Lymphotoxin-alpha and cardiovascular disease: clinical association and pathogenic mechanisms

Abstract

Inflammation plays an important role in atherosclerotic plaque formation, rupture and thrombogenicity. Many cytokines are the most important biomediates of inflammation and its associated vascular lesions. Lymphotoxin-alpha (LTalpha) is part of the tumor necrosis factor (TNF) family of cytokines that mediates an inflammatory or immunologic response that can affect cell death or differentiation, and provide an important link of communication between lymphocytes and stromal cells.
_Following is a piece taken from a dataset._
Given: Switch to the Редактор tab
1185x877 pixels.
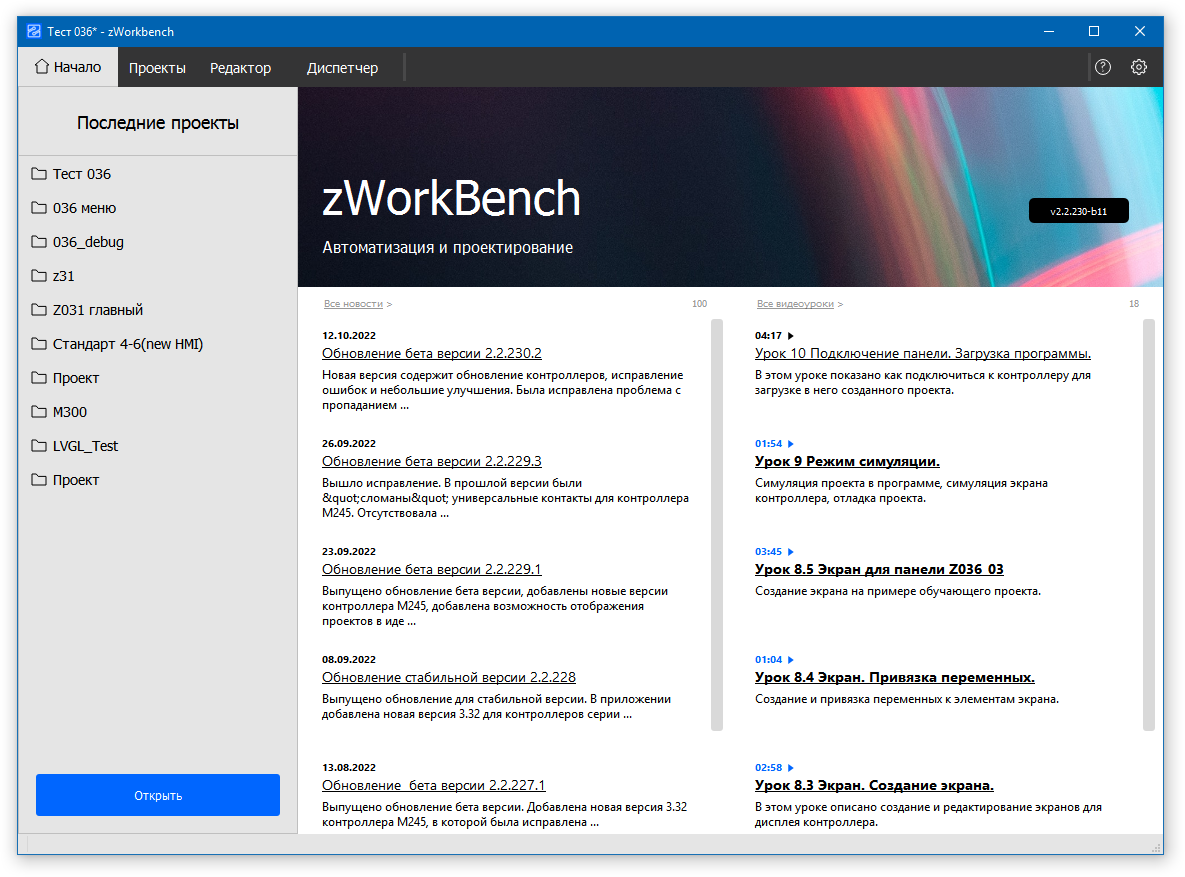Looking at the screenshot, I should [x=240, y=68].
Several genetic and clinical studies implicate LTalpha, and its binding and regulatory partner galectin-2, as a risk factor in the pathogenesis of cardiovascular diseases including miocardial infarction, aortic aneurysm, and cerebral infarction. The LTalpha gene variability is also associated with an increased level of C-reactive protein, an inflammatory marker. In knockout mice, loss of LTalpha leads to a reduction of atherosclerotic lesion size. Together, these findings support the cytokine LTalpha as a mediator of inflammation and its association with the pathogenesis of cardiovascular disease. However, the molecular mechanisms of LTalpha -induced cellular responses are largely unknown. Preliminary studies indicate that the combination of LTalpha subunits, specific interaction with its potential receptors and other cytokines, and signal transduction pathways may significantly contribute to the overall effects of LTalpha on the inflammation, gene expression, and functions of cardiovascular cells. More clinical and basic science studies are warranted to further understand the role of LTalpha in cardiovascular disease.